_Short exercise_: Output the whole listing below line for line, leaving out the pictures.

-- Start of Given records --

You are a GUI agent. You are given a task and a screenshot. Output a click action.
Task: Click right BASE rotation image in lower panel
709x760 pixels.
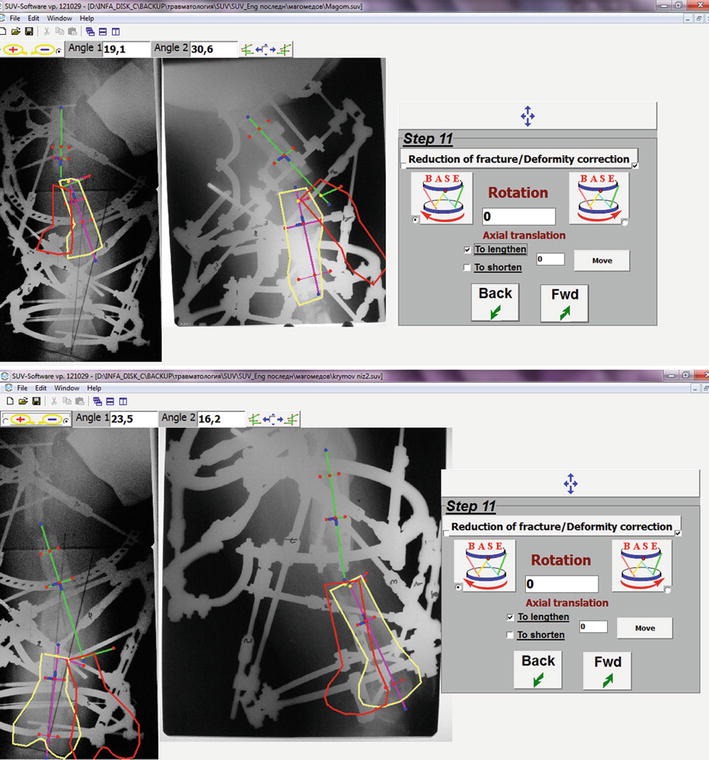coord(643,564)
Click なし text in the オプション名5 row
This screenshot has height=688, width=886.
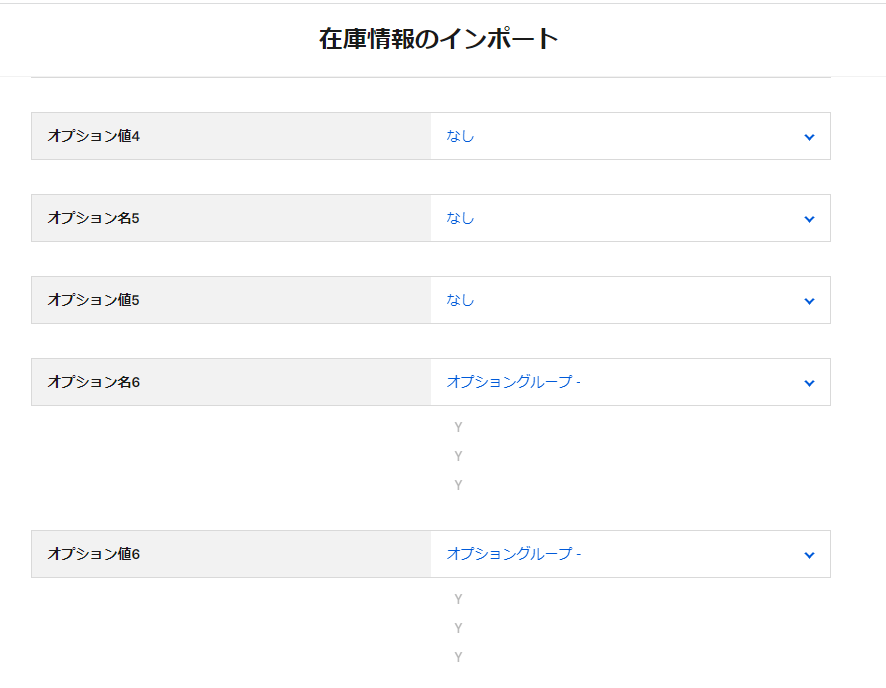(459, 218)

-- End of Given records --

_Exercise response_:
You are a GUI agent. You are given a task and a screenshot. Output a click action.
Task: Click right BASE rotation image in lower panel
709x760 pixels.
coord(643,564)
Click なし text in the オプション名5 row
This screenshot has height=688, width=886.
(459, 218)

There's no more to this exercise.